Cela donne un ton très feuilletonnant, proche du soap opera, qui empêche certaines scènes clés de vraiment toucher. Une séquence censée être intime, où John dévoile pour la première fois son corps marqué à Beth, aurait pu être bouleversante. Elle est finalement filmée sans intensité, presque mécaniquement. La mise en scène de Sean McNamara n’aide pas à relever l’ensemble. Tout est filmé de manière très frontale, avec une musique omniprésente qui souligne chaque émotion, quitte à en faire trop. Certaines scènes semblent traîner en longueur, tandis que d’autres sont expédiées sans transition claire. Le montage manque de fluidité, et donne parfois l’impression que le film hésite sur la direction à prendre.
Le rythme devient alors étrange : lent quand il faudrait creuser, rapide quand il faudrait s’arrêter. Côté interprétation, le résultat est inégal. Joel Courtney, dans le rôle de John adulte, propose un jeu plutôt sobre et crédible. Il parvient à rendre son personnage attachant, même quand le scénario ne lui donne pas beaucoup de matière. Masey McLain, qui joue Beth, apporte une certaine douceur, et DeVon Franklin, dans le rôle de l’infirmier, se démarque positivement. À l’inverse, plusieurs seconds rôles surjouent, ce qui nuit à l’aspect humain du récit. Dans un film basé sur une histoire vraie, ce décalage rend les personnages moins crédibles. Un point mérite cependant d’être souligné : le travail sur les maquillages et les prothèses.

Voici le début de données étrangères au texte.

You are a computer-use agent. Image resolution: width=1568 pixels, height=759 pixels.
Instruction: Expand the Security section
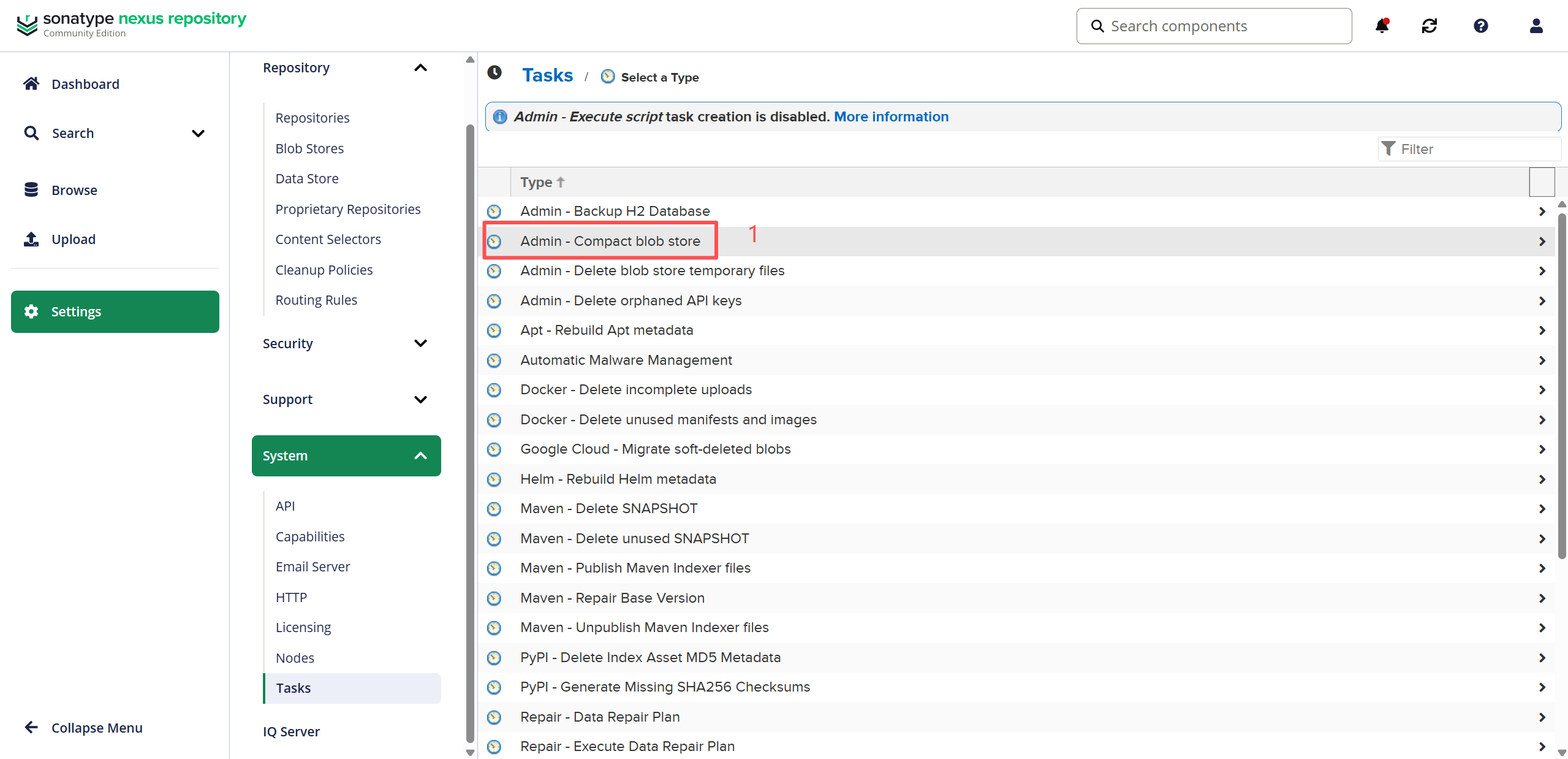click(x=420, y=343)
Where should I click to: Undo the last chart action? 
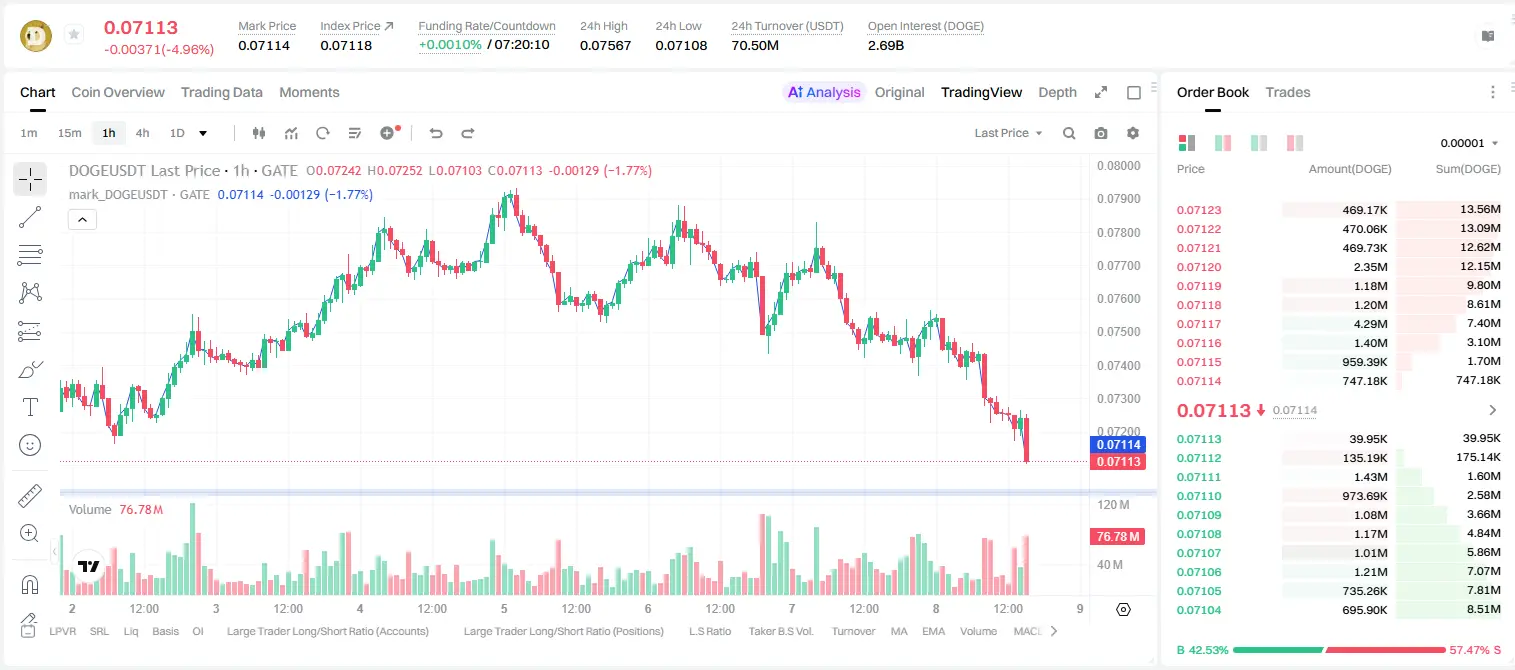[436, 133]
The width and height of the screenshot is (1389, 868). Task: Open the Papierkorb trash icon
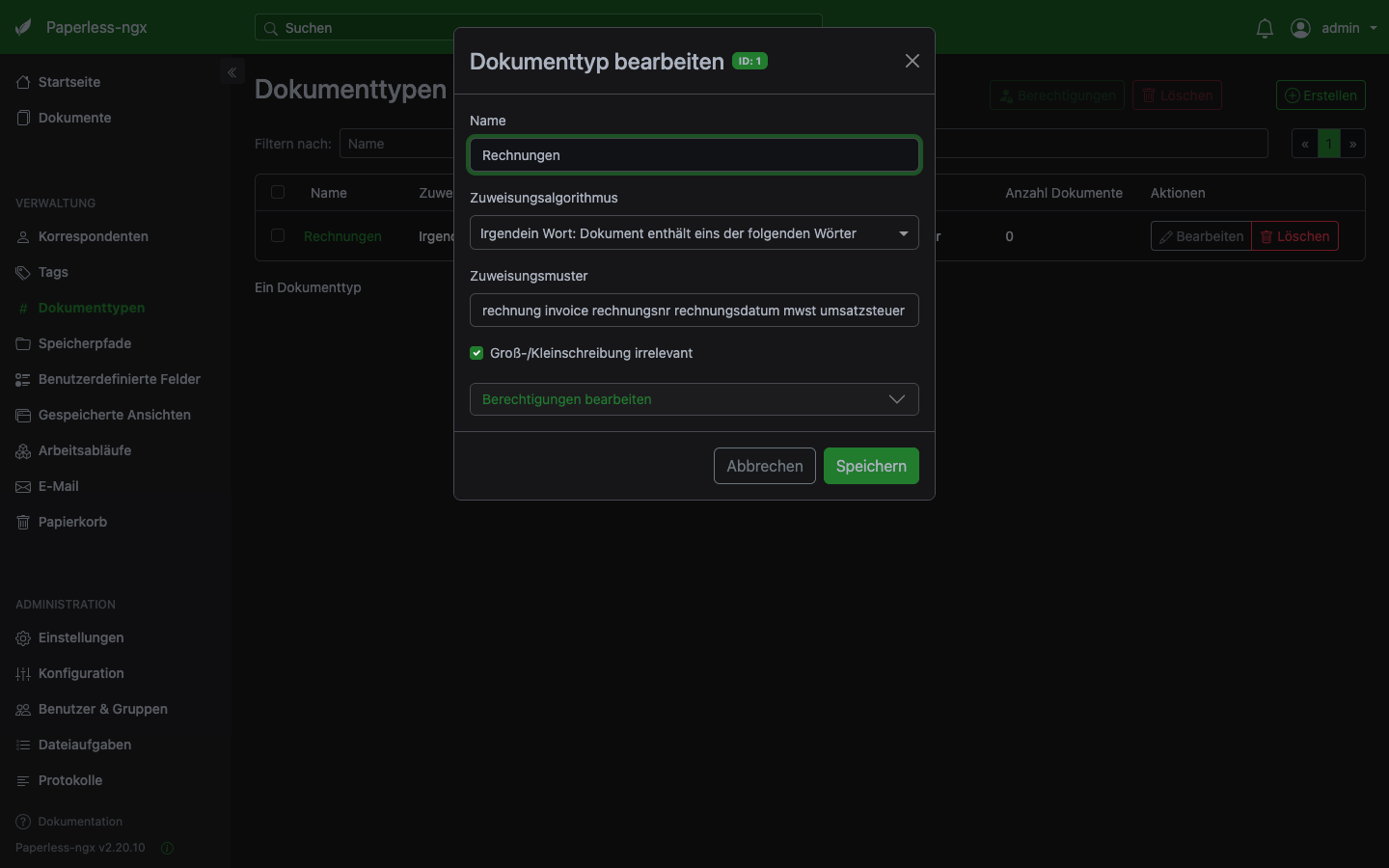pyautogui.click(x=22, y=522)
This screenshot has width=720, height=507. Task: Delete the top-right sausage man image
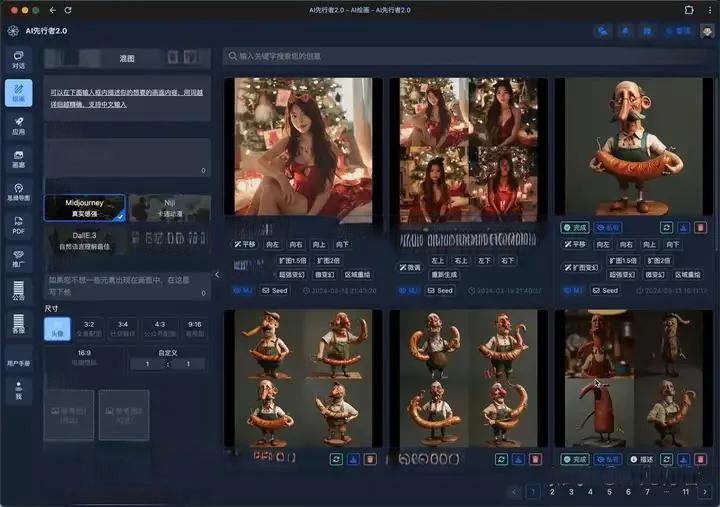point(700,228)
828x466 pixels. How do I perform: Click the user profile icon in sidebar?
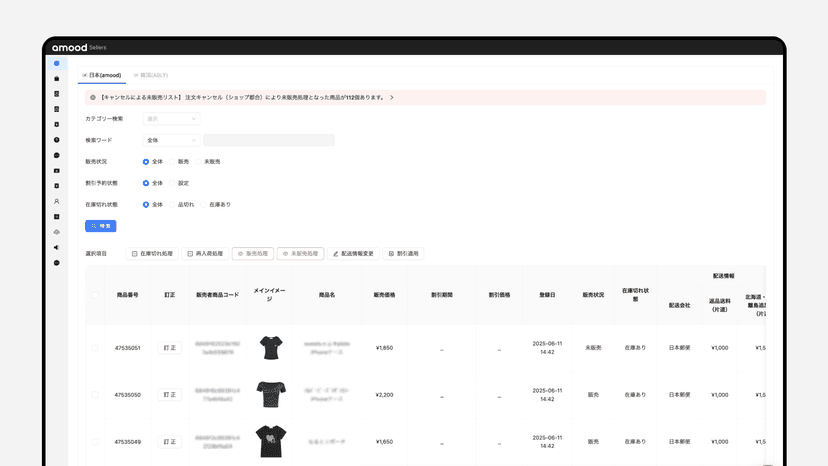tap(57, 201)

La représentation des brûlures est réaliste et respectueuse. Rien de voyeuriste, rien de gratuit. C’est suffisamment bien fait pour marquer sans choquer inutilement. C’est d’ailleurs l’un des rares aspects techniques du film qui sort vraiment du lot. Présenté comme un film basé sur la foi, Soul on Fire entretient un rapport assez flou avec la spiritualité. La religion est évoquée, mais reste étonnamment discrète. Contrairement à d’autres productions du même genre, le film insiste davantage sur la responsabilité personnelle de John que sur une intervention divine. Sa mère lui rappelle clairement que sa reconstruction dépend aussi de lui.
Ce choix est plutôt appréciable, car il évite un discours trop appuyé. En revanche, cette retenue rend le positionnement du film un peu confus, surtout pour un public qui s’attendrait à une œuvre plus explicitement chrétienne. La représentation de la famille pose aussi question. Les proches de John sont constamment présents, toujours compréhensifs, toujours patients, même dans des situations extrêmes. Personne ne craque vraiment, personne ne montre de colère durable. Cette vision très idéalisée enlève une part de réalisme à l’histoire. Le film préfère une version lissée, presque irréelle, où tout finit par s’arranger sans trop de heurts.
Au final, Soul on Fire illustre bien une limite fréquente du cinéma inspiré de faits réels : une histoire forte ne suffit pas à faire un bon film. Malgré un parcours de vie impressionnant, le long-métrage reste trop plat, trop sage, et trop prévisible. Il se regarde sans déplaisir lors d’une soirée tranquille, mais laisse peu de traces une fois terminé. L’intention est louable, le message respectable, mais la forme manque de personnalité et de profondeur pour réellement marquer les esprits.
Note : 4/10. En bref, Soul on Fire illustre bien une limite fréquente du cinéma inspiré de faits réels : une histoire forte ne suffit pas à faire un bon film. Malgré un parcours de vie impressionnant, le long-métrage reste trop plat, trop sage, et trop prévisible.